El sector agropecuario de la provincia atraviesa un momento determinante para definir los números finales de la campaña gruesa. Contra todo pronóstico, y tras haber superado periodos de incertidumbre climática, los informes técnicos revelan que la mayor parte de los cuadros de maíz tardío y de segunda se mantienen en pie con un potencial productivo alentador. Sin embargo, no todo es optimismo: la aparición de una plaga silenciosa y los efectos de una sequía intermitente han dejado su marca en los lotes, generando una brecha de rendimiento que mantiene a los productores en alerta máxima ante la proximidad de la cosecha.
Condición del cultivo: El 64% entre buena y muy buena
De acuerdo al último relevamiento de la Red de Colaboradores del SIBER, el panorama del maíz tardío y de segunda en Entre Ríos muestra signos de solidez. Los datos indican que el 64% de la superficie presenta una condición sanitaria y vegetativa calificada entre buena y muy buena. En detalle, un 23% de los lotes se encuentra en estado muy bueno, con proyecciones de rendimiento que alcanzan los 7.500 kg/ha, mientras que el 41% se categoriza como bueno, con una expectativa de 5.000 kg/ha. Estos números sostienen la esperanza de una cosecha eficiente para el remanente de la campaña.

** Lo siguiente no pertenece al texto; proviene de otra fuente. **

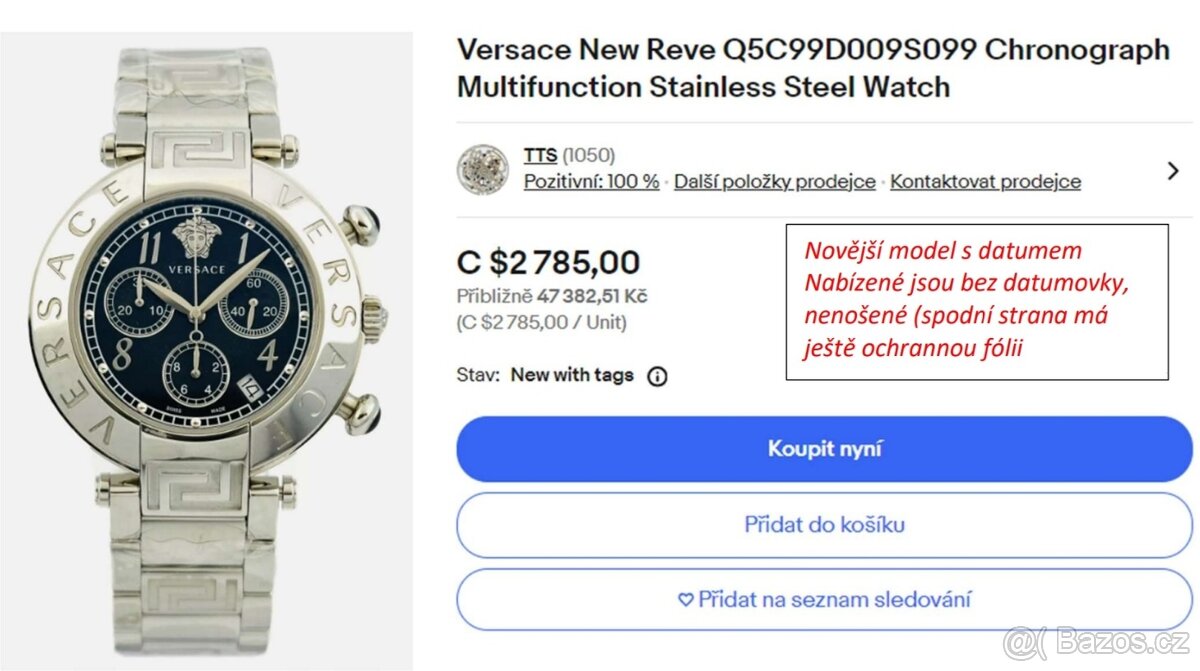This screenshot has height=671, width=1200.
Task: Click Přidat na seznam sledování text
Action: pos(834,600)
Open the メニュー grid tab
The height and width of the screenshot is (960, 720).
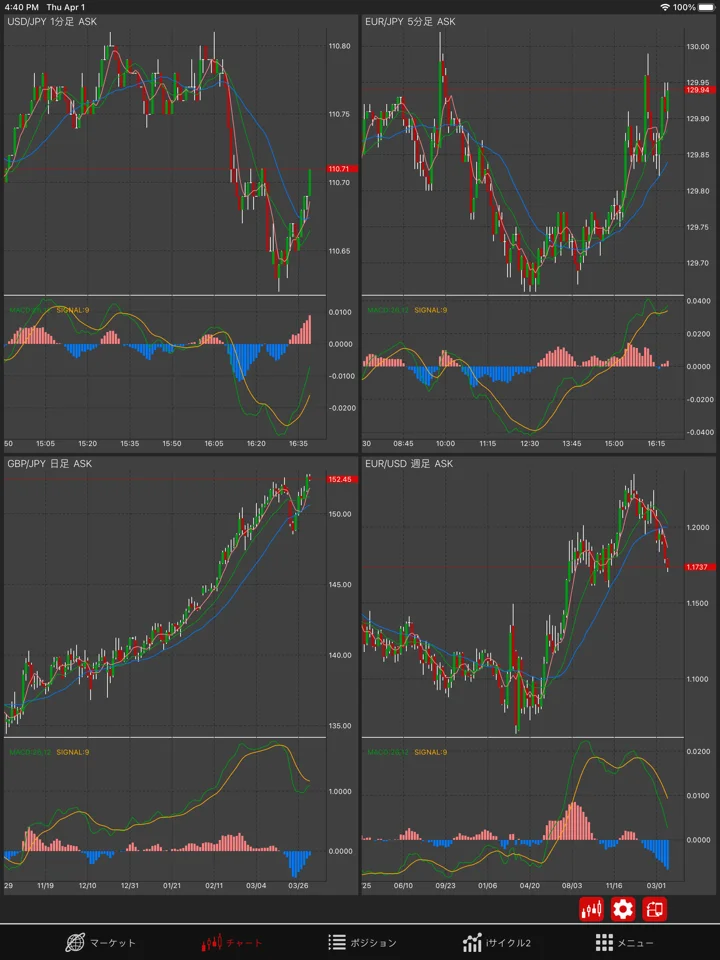(624, 942)
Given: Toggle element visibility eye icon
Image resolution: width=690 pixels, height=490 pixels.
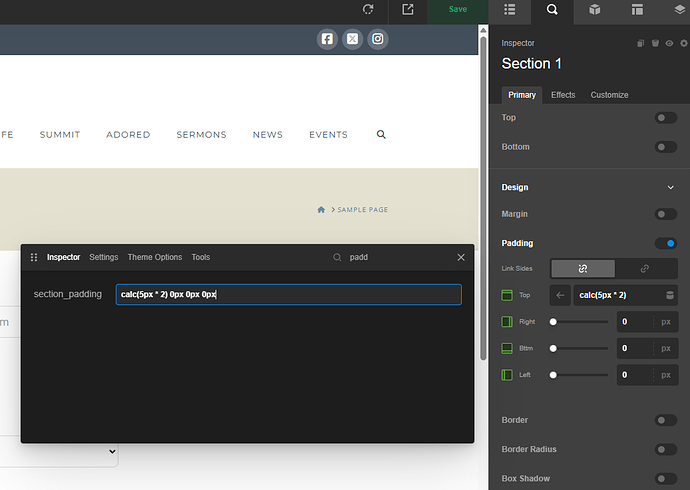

Distribución de la superficie: Tardío vs. Segunda
La superficie total destinada a estos planteos productivos en el ciclo 2025/26 fue de 22.200 hectáreas, lo que representa apenas el 4% del área total cultivada con el cereal en la provincia, que alcanzó las 555.050 hectáreas. Del total de este maíz tardío y de segunda, el 74% (16.400 ha) se sembró como maíz tardío, mientras que el 26% restante (5.800 ha) se implantó como maíz de segunda sobre rastrojos de trigo. Esta diversificación técnica busca maximizar el aprovechamiento de los suelos según la rotación de cultivos establecida por cada productor.
Impacto del pulso seco y la chicharrita en los rendimientos
No obstante, el reporte también advierte sobre las dificultades enfrentadas. El 36% de la superficie se reparte entre regular (31%) y mala (5%), categorías asociadas directamente a un pulso seco ocurrido entre mediados de enero e inicios de febrero. Esta falta de precipitaciones coincidió con la etapa crítica de prefloración en lotes sembrados a principios de diciembre. Además, se ha comenzado a detectar la presencia de plantas afectadas por enfermedades transmitidas por la chicharrita del maíz, un factor sanitario que los técnicos monitorean de cerca por su potencial daño al rendimiento final.
Proyecciones finales: 100.000 toneladas estimadas
Bajo este escenario de contrastes, las proyecciones provinciales apuntan a un rendimiento promedio cercano a los 5.000 kg/ha. Con estos valores, la producción estimada se ubica en las 100.000 toneladas, una cifra que contempla la realidad de que una parte de la superficie total no será cosechada para grano comercial, sino que se destinará al consumo animal directo (picado o pastoreo). Los resultados finales dependerán ahora de la evolución sanitaria frente a las plagas y de la estabilidad climática en el tramo final del ciclo biológico del cultivo.